United States v. Pimentel, 2022 WL 484543 (1st Cir. 2022)
Hours after a shots-fired call near 88 Fountain Street, officers executed a no-knock search warrant at “88 Fountain St. 2nd floor.” Kadeem Pimentel claimed a man in a passing car had shot him as Pimentel sat in a truck. However, a neighbor showed officers the shot was actually fired from the truck in which Pimentel was sitting. Officers found two shotguns and related paraphernalia in Pimentel’s bedroom on the third floor of the building. Pimentel was charged as a felon in possession of firearms.

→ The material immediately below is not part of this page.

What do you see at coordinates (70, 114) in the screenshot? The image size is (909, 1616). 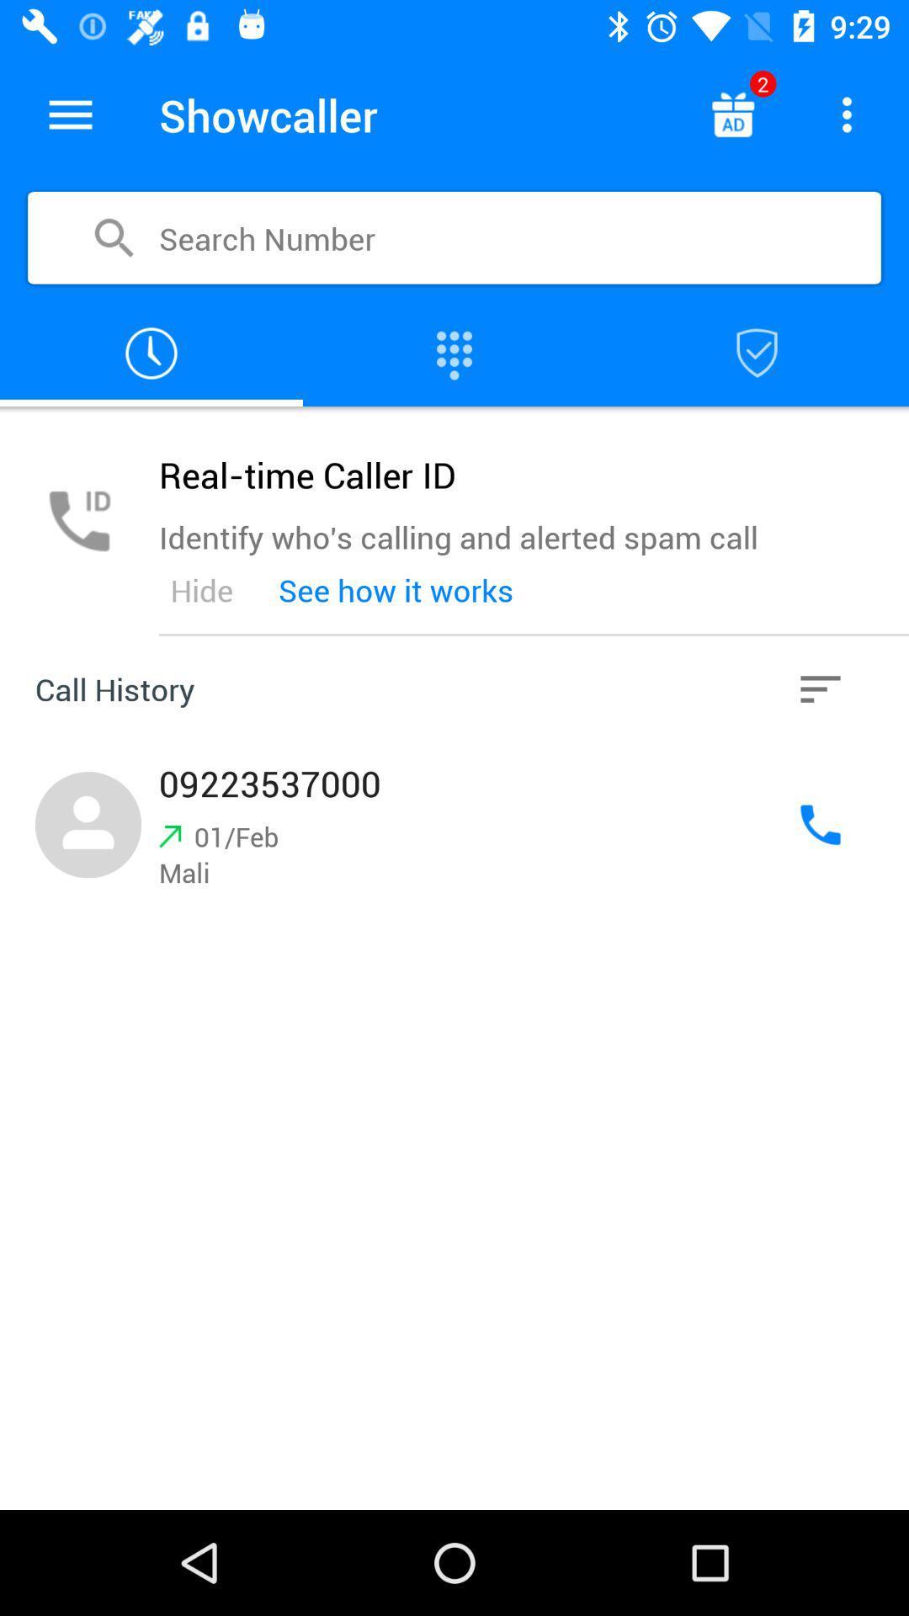 I see `the menu icon` at bounding box center [70, 114].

The affidavit supporting the warrant application stated Pimentel lived on the second floor. The affidavit described the building as “a 3 story, multi-unit building, with a basement.” Various Pimentel family members lived on each of the three floors, but prior police records listed Pimentel’s address as the second floor.
Pimentel argued the second- and third-floor apartments were distinct units and that none of the residents of the third floor consented to a search. He asked the court to suppress the gun evidence, claiming the police exceeded the scope of the warrant by searching his third-floor bedroom. The trial court denied the motion, concluding the good faith exception to the exclusionary rule applied.

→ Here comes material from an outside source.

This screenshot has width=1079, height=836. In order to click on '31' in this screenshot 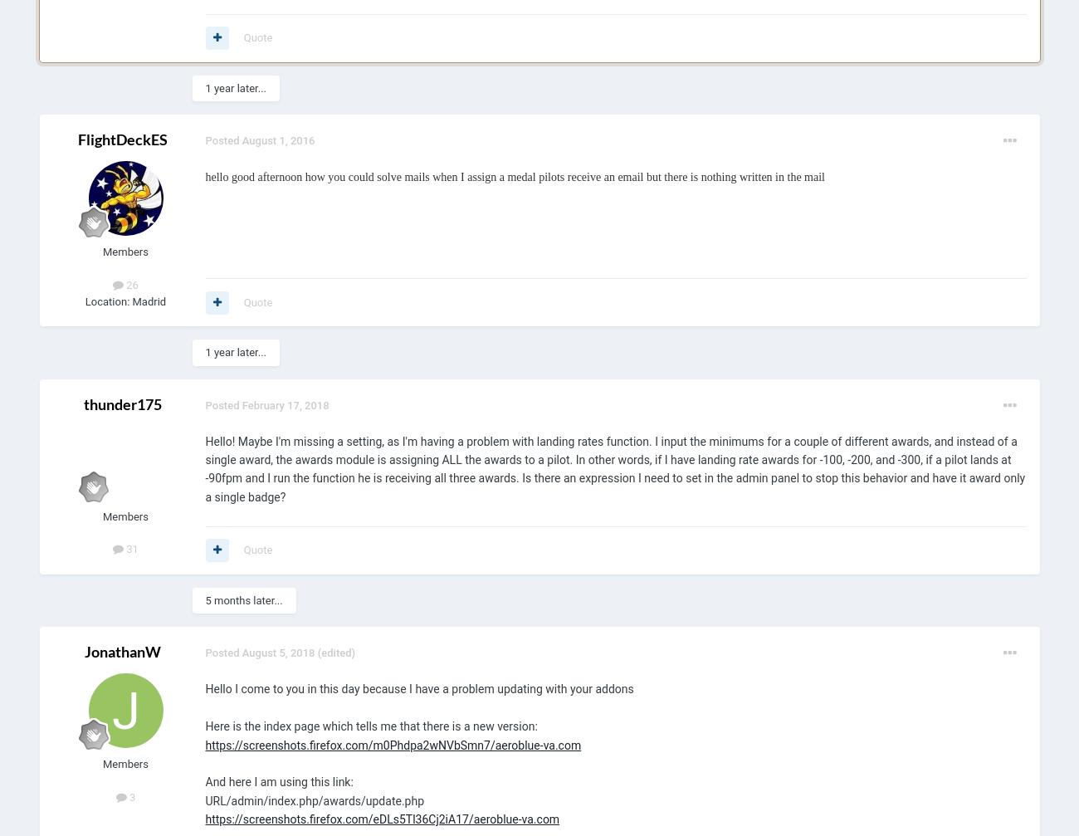, I will do `click(129, 548)`.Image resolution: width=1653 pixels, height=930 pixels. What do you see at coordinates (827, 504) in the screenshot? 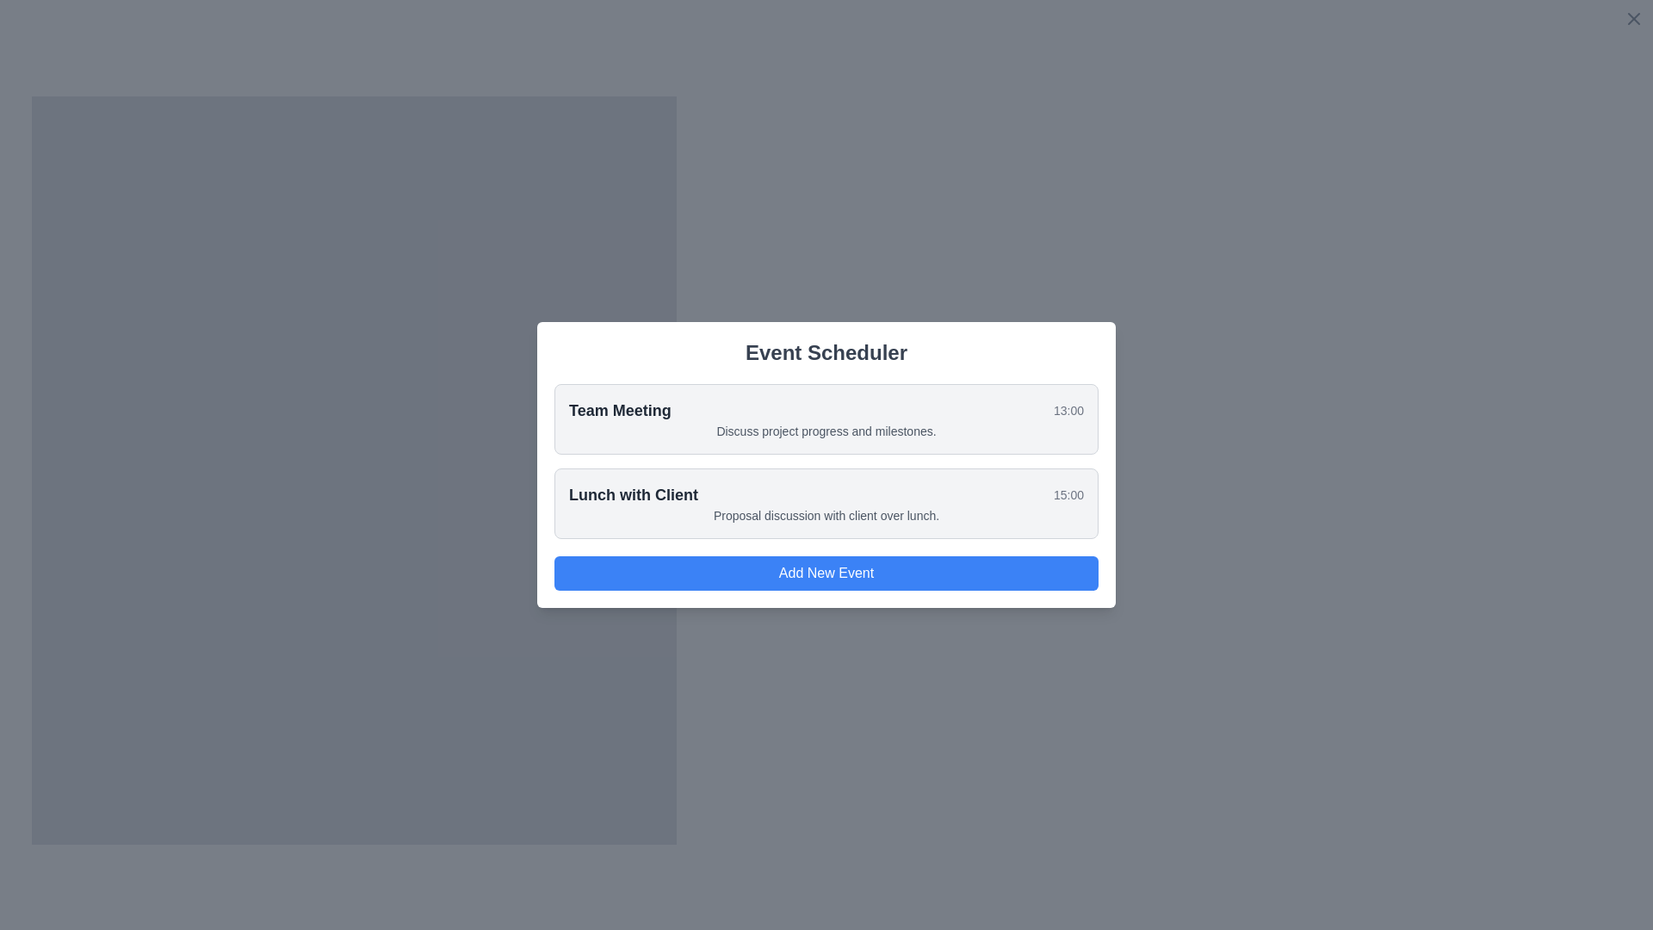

When an officer objectively and reasonably relies on a search warrant, the evidence will be admitted despite the warrant’s failings (United States v. Leon, 468 U.S. 897 (1984)). Only if an officer’s reliance on the search warrant was “wholly unwarranted” will the evidence be suppressed. The good-faith doctrine will not apply when the affiant makes deliberately false statements or omissions or acts in reckless disregard of the truth. A court cannot give the benefit of the good-faith exception to the exclusionary rule:
- Where the issuing court was misled by information in or omissions from the affidavit that the affiant knew was false or would have known was false but for his or her reckless disregard of the truth;
- Where the issuing court wholly abandoned judicial neutrality;
- Where the warrant is based on an affidavit so lacking in probable cause as to render a probable cause finding entirely unreasonable; and
- Where the warrant so poorly describes the place to be searched or the things to be seized that executing officers are unable to rely on the descriptions.

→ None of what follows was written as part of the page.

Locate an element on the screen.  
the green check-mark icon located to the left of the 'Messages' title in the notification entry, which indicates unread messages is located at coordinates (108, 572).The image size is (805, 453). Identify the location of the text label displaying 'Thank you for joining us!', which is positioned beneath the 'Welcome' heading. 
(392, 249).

When an officer objectively and reasonably relies on a search warrant, the evidence will be admitted despite the warrant’s failings
The 1st Circuit affirmed, holding that the officers reasonably believed the warrant permitted the search of defendant’s third-floor bedroom. The court noted, “The warrant here is not an exemplar of grammatical precision, and no reading of it is free from ambiguity.” Nonetheless, the officers learned the shotguns, the primary object of the warrant, were in Pimentel’s bedroom from Pimentel himself. Pimentel had recently moved from the second floor to the third floor and officers determined his bedroom was on the third floor only after they began the search. The “officers were forced to respond to new information that was uncovered while executing an awkwardly worded warrant, and made a good-faith judgment about whether this search remained within the scope of the warrant.” Noting that their decision might not be the same for a larger apartment building or one in which there were not close family ties for the occupants, the court held that “the officers reasonably believed that the warrant permitted the search of Pimentel’s third-floor bedroom.”